* [Exercise description]: Can you render the records below as a numbered list, one item per line, with the blank lines dropped?

■ ■ ■ ■ ■ ■ ■

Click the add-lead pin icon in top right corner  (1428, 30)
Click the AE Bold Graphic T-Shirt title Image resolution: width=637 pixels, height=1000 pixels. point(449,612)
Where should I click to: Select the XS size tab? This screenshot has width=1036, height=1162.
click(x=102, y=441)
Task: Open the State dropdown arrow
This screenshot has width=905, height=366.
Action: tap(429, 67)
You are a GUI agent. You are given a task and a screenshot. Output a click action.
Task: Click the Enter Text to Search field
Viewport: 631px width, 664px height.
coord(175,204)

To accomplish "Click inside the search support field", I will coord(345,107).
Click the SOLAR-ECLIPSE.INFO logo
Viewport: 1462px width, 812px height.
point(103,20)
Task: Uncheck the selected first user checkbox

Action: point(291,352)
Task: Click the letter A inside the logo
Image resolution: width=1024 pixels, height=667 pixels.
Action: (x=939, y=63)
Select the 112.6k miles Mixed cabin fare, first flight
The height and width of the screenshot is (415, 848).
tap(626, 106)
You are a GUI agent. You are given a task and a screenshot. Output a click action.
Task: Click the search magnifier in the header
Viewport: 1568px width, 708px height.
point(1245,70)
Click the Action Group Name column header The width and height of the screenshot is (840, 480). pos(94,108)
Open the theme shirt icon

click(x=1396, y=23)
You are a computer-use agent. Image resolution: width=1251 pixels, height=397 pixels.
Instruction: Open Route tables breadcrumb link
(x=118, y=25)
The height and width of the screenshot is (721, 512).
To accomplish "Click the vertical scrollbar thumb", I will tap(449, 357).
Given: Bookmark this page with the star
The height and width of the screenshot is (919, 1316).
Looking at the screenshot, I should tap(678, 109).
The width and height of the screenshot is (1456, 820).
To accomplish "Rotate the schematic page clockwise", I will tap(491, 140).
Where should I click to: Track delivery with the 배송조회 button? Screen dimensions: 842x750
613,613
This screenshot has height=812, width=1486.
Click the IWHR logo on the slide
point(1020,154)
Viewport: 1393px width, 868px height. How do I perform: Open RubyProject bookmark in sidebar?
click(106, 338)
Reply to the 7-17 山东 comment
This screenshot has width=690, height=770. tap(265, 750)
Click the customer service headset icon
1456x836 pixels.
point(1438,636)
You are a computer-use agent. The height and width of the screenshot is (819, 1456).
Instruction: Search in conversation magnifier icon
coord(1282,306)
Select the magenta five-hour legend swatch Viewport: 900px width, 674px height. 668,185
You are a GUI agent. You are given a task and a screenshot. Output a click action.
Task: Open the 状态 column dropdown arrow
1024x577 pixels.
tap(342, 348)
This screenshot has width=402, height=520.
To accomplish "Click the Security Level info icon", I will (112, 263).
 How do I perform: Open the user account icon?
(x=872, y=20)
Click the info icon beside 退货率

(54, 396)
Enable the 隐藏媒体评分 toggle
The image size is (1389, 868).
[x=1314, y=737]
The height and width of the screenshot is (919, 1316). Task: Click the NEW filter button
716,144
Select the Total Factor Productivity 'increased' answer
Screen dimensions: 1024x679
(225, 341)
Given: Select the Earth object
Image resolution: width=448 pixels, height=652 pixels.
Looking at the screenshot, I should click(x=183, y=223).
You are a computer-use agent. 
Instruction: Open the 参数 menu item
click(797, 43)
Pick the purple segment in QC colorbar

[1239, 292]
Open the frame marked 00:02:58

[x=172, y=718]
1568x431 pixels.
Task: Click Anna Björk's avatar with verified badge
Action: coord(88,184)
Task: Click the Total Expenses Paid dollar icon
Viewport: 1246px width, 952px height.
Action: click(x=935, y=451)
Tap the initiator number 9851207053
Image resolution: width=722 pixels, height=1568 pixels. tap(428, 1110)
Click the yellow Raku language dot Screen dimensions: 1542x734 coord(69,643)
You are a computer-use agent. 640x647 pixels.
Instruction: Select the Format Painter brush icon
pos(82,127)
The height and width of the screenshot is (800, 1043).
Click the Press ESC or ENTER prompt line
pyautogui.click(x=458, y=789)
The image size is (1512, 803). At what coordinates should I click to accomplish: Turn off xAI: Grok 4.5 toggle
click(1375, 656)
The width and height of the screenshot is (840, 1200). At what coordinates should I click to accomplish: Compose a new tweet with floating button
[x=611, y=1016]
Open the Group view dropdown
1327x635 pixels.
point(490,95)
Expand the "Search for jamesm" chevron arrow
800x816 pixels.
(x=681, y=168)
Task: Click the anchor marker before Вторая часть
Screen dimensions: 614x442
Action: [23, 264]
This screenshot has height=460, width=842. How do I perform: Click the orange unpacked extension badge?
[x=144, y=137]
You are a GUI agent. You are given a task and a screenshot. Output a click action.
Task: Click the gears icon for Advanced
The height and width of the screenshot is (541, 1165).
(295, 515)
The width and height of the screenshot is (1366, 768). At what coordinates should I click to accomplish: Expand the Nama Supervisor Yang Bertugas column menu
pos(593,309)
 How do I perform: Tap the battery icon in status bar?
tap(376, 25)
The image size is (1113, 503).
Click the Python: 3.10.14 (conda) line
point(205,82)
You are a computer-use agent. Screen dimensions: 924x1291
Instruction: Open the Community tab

■ ■ ■ ■ ■ ■ ■

* [Completed exercise]:
1. Click the add-lead pin icon in top right corner  (1428, 30)
2. Click the AE Bold Graphic T-Shirt title Image resolution: width=637 pixels, height=1000 pixels. point(449,612)
3. Where should I click to: Select the XS size tab? This screenshot has width=1036, height=1162.
4. click(x=102, y=441)
5. Task: Open the State dropdown arrow
6. This screenshot has width=905, height=366.
7. Action: tap(429, 67)
8. You are a GUI agent. You are given a task and a screenshot. Output a click action.
9. Task: Click the Enter Text to Search field
10. Viewport: 631px width, 664px height.
11. coord(175,204)
12. To accomplish "Click inside the search support field", I will coord(345,107).
13. Click the SOLAR-ECLIPSE.INFO logo
14. Viewport: 1462px width, 812px height.
15. point(103,20)
16. Task: Uncheck the selected first user checkbox
17. Action: point(291,352)
18. Task: Click the letter A inside the logo
19. Image resolution: width=1024 pixels, height=667 pixels.
20. Action: (x=939, y=63)
21. Select the 112.6k miles Mixed cabin fare, first flight
22. The height and width of the screenshot is (415, 848).
23. tap(626, 106)
24. You are a GUI agent. You are given a task and a screenshot. Output a click action.
25. Task: Click the search magnifier in the header
26. Viewport: 1568px width, 708px height.
27. point(1245,70)
28. Click the Action Group Name column header The width and height of the screenshot is (840, 480). pos(94,108)
29. Open the theme shirt icon
30. click(x=1396, y=23)
31. You are a computer-use agent. Image resolution: width=1251 pixels, height=397 pixels.
32. Instruction: Open Route tables breadcrumb link
33. (x=118, y=25)
34. The height and width of the screenshot is (721, 512).
35. To accomplish "Click the vertical scrollbar thumb", I will tap(449, 357).
36. Given: Bookmark this page with the star
37. The height and width of the screenshot is (919, 1316).
38. Looking at the screenshot, I should tap(678, 109).
39. The width and height of the screenshot is (1456, 820).
40. To accomplish "Rotate the schematic page clockwise", I will tap(491, 140).
41. Where should I click to: Track delivery with the 배송조회 button? Screen dimensions: 842x750
42. 613,613
43. This screenshot has height=812, width=1486.
44. Click the IWHR logo on the slide
45. point(1020,154)
46. Viewport: 1393px width, 868px height. How do I perform: Open RubyProject bookmark in sidebar?
47. click(106, 338)
48. Reply to the 7-17 山东 comment
49. This screenshot has width=690, height=770. tap(265, 750)
50. Click the customer service headset icon
51. 1456x836 pixels.
52. point(1438,636)
53. You are a computer-use agent. The height and width of the screenshot is (819, 1456).
54. Instruction: Search in conversation magnifier icon
55. coord(1282,306)
56. Select the magenta five-hour legend swatch Viewport: 900px width, 674px height. 668,185
57. You are a GUI agent. You are given a task and a screenshot. Output a click action.
58. Task: Open the 状态 column dropdown arrow
59. 1024x577 pixels.
60. tap(342, 348)
61. This screenshot has width=402, height=520.
62. To accomplish "Click the Security Level info icon", I will (112, 263).
63.  How do I perform: Open the user account icon?
64. (x=872, y=20)
65. Click the info icon beside 退货率
66. (54, 396)
67. Enable the 隐藏媒体评分 toggle
68. The image size is (1389, 868).
69. [x=1314, y=737]
70. The height and width of the screenshot is (919, 1316). Task: Click the NEW filter button
71. 716,144
72. Select the Total Factor Productivity 'increased' answer
73. Screen dimensions: 1024x679
74. (225, 341)
75. Given: Select the Earth object
76. Image resolution: width=448 pixels, height=652 pixels.
77. Looking at the screenshot, I should click(x=183, y=223).
78. You are a computer-use agent. 
79. Instruction: Open the 参数 menu item
80. click(797, 43)
81. Pick the purple segment in QC colorbar
82. [1239, 292]
83. Open the frame marked 00:02:58
84. [x=172, y=718]
85. 1568x431 pixels.
86. Task: Click Anna Björk's avatar with verified badge
87. Action: coord(88,184)
88. Task: Click the Total Expenses Paid dollar icon
89. Viewport: 1246px width, 952px height.
90. Action: click(x=935, y=451)
91. Tap the initiator number 9851207053
92. Image resolution: width=722 pixels, height=1568 pixels. tap(428, 1110)
93. Click the yellow Raku language dot Screen dimensions: 1542x734 coord(69,643)
94. You are a computer-use agent. 640x647 pixels.
95. Instruction: Select the Format Painter brush icon
96. pos(82,127)
97. The height and width of the screenshot is (800, 1043).
98. Click the Press ESC or ENTER prompt line
99. pyautogui.click(x=458, y=789)
100. The image size is (1512, 803). At what coordinates should I click to accomplish: Turn off xAI: Grok 4.5 toggle
101. click(1375, 656)
102. The width and height of the screenshot is (840, 1200). At what coordinates should I click to accomplish: Compose a new tweet with floating button
103. [x=611, y=1016]
104. Open the Group view dropdown
105. 1327x635 pixels.
106. point(490,95)
107. Expand the "Search for jamesm" chevron arrow
108. 800x816 pixels.
109. (x=681, y=168)
110. Task: Click the anchor marker before Вторая часть
111. Screen dimensions: 614x442
112. Action: [23, 264]
113. This screenshot has height=460, width=842. How do I perform: Click the orange unpacked extension badge?
114. [x=144, y=137]
115. You are a GUI agent. You are given a task and a screenshot. Output a click action.
116. Task: Click the gears icon for Advanced
117. The height and width of the screenshot is (541, 1165).
118. (295, 515)
119. The width and height of the screenshot is (1366, 768). At what coordinates should I click to accomplish: Expand the Nama Supervisor Yang Bertugas column menu
120. pos(593,309)
121.  How do I perform: Tap the battery icon in status bar?
122. tap(376, 25)
123. The image size is (1113, 503).
124. Click the Python: 3.10.14 (conda) line
125. point(205,82)
126. You are a computer-use agent. Screen dimensions: 924x1291
127. Instruction: Open the Community tab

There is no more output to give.